I know what you mean about the biz side of writing - it's a pain and I often wish there was a phantom me to deal w/ all that. But the important thing to remember is that you have genuine talent; your writing is beautiful and inspiration and if some people pass (usually a marketing issue; not a reflection of your talent), someone else will recognise your abilities and push things forward. Have faith - we all know how lucky we are to be reading your writing.

6:30 AM  
Blogger Susannah Conway said...

"marketing appeal for the current sales acquisitions climate" - this makes me see RED. of all of us, D, you are the one with the words that make my heart sing. that such talent could be passed on in favour of the **** that is being published, in your country and mine, is UNBELIEVEABLE.

okay, i've had my rant.

a book filled with luminosity and an ethereal voice (which i have absolutely no doubt that it has) will find its rightful home. it WILL. i think this may be the right time to start looking for an agent. let her to do the hard work - and she will have the contacts too. the fact that this book already has/had an editor championing it, means finding an agent to take you on should be fairly straightforward. definitely go see your editor's contacts, but as publishing houses always seem so overwhlemed with mss, an agent is a good plan too.

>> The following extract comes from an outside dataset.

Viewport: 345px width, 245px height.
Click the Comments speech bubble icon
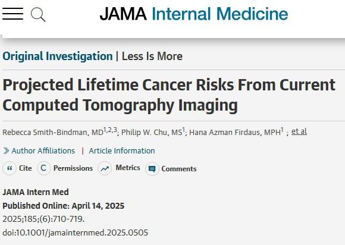[152, 169]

stay strong, my love, and keep the faith. the path to publication always has a few hiccups - but that is all they are. KEEP GOING. the longed-for garret to write in is within YOU - that magical place where words are born.....
Sx

7:55 AM  
Blogger Left-handed Trees... said...

I lied about not flinching...in the middle of the night, I very nearly came back here and revised this post to change everything. I wanted to "look good"--to make this process seem effortless...then, this morning I saw these comments here and asked myself "WHY?"...Why do I want to make this seem easy and not expose myself? The post is staying as is--thank you for your thoughts and encouragement. We all need this sometimes...

8:00 AM  
Blogger claireylove said...

honest, searching, raw and yet, yes, ethereal, this is the writing I come hungry for when I visit your blog. And although I don't come bearing pennies, I do come bearing my greatest admiration and greatest wishes that the universe will deliver all that you deserve x x x

8:47 AM  
Anonymous Anonymous said...

Great job on Yo-yo...I only wish your aspirations and amazing writing were not the subject matter. You are so talented, so gifted, every time I come here, I leave feeling some deep emotion.

a.

9:54 AM  
Blogger Amy Linder said...

Good luck to you. As a struggling writer myself, I know what you're feeling. In fact, I'm curious as to what "blogging for dollars" opportunity just passed you by because I too was recently informed that a promising opportunity in this was also restructured to not include me. :( This great saddened me, but I am always looking for better opportunities. Stay strong. Take care. I commiserate along with you.

Amy :)

12:25 PM  
Blogger Colorsonmymind said...

Thank you for sharing this with us. It feels very yo yo like.

8:15 AM  
Blogger Laini Taylor said...

It's such a wonderful gift to find an editor like that -- I know exactly what you mean by having an editor waiting for your words. I really think without that I wouldn't have finished my book, and the same thing happened with me: her publisher hesitated for many months, during which time my licensing agent decided to represent my book (new territory for her) and within a month had two other offers! It was very hard to let go of that first editor, the relationship was very important to me, but she did give you a tremendous gift along the way, and with praise such as you've received, it sounds like your book is sure to find another home. Good luck!